(RECORDS SHOWN)

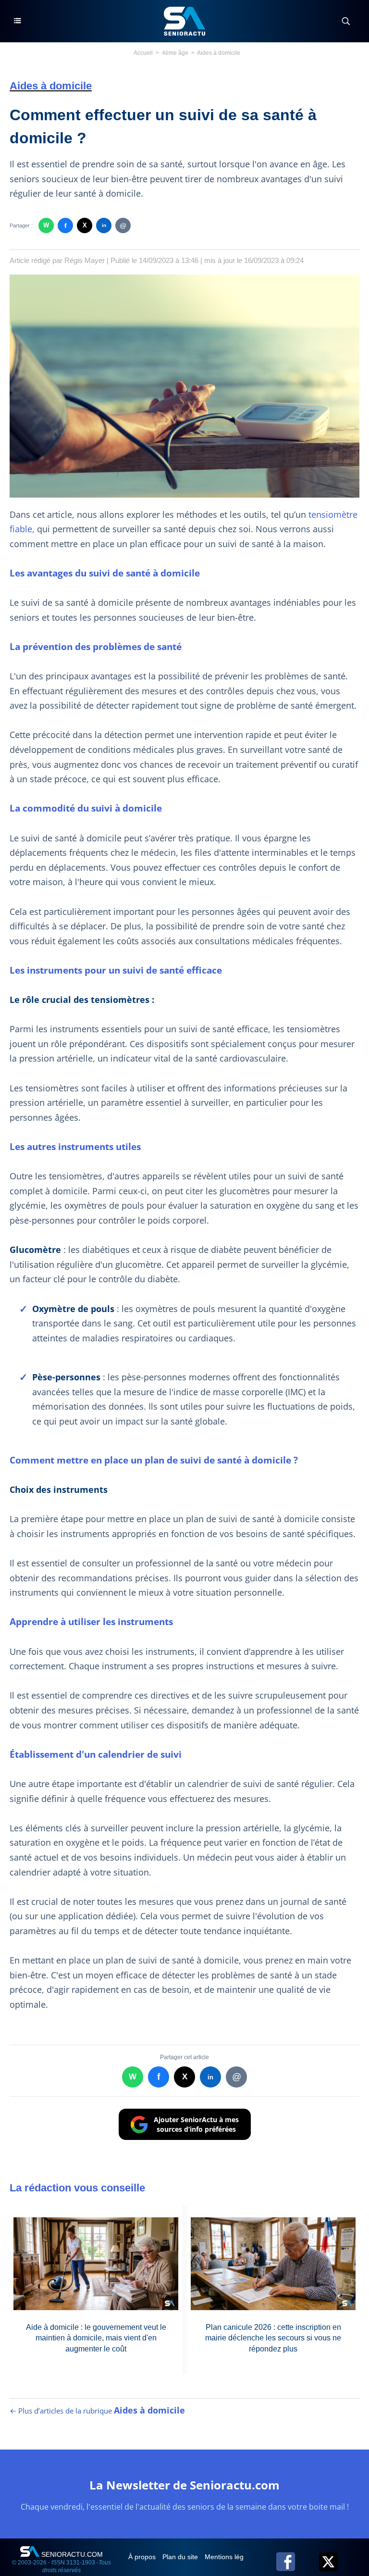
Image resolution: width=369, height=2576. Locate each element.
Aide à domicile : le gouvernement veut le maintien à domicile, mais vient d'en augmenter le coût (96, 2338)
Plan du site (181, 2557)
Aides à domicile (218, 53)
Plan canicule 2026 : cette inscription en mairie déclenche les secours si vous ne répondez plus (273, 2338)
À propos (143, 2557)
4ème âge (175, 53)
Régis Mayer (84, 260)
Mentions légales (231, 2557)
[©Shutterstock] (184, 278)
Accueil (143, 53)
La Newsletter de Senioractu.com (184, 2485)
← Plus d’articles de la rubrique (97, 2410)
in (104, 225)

(ABOUT THIS EXERCISE)
Starting at the top of the listing above, please restate word for word each line up to and including the one that holds "Régis Mayer (84, 260)", omitting every image.

(FINISHED TASK)
Image resolution: width=369, height=2576. Locate each element.
Aide à domicile : le gouvernement veut le maintien à domicile, mais vient d'en augmenter le coût (96, 2338)
Plan du site (181, 2557)
Aides à domicile (218, 53)
Plan canicule 2026 : cette inscription en mairie déclenche les secours si vous ne répondez plus (273, 2338)
À propos (143, 2557)
4ème âge (175, 53)
Régis Mayer (84, 260)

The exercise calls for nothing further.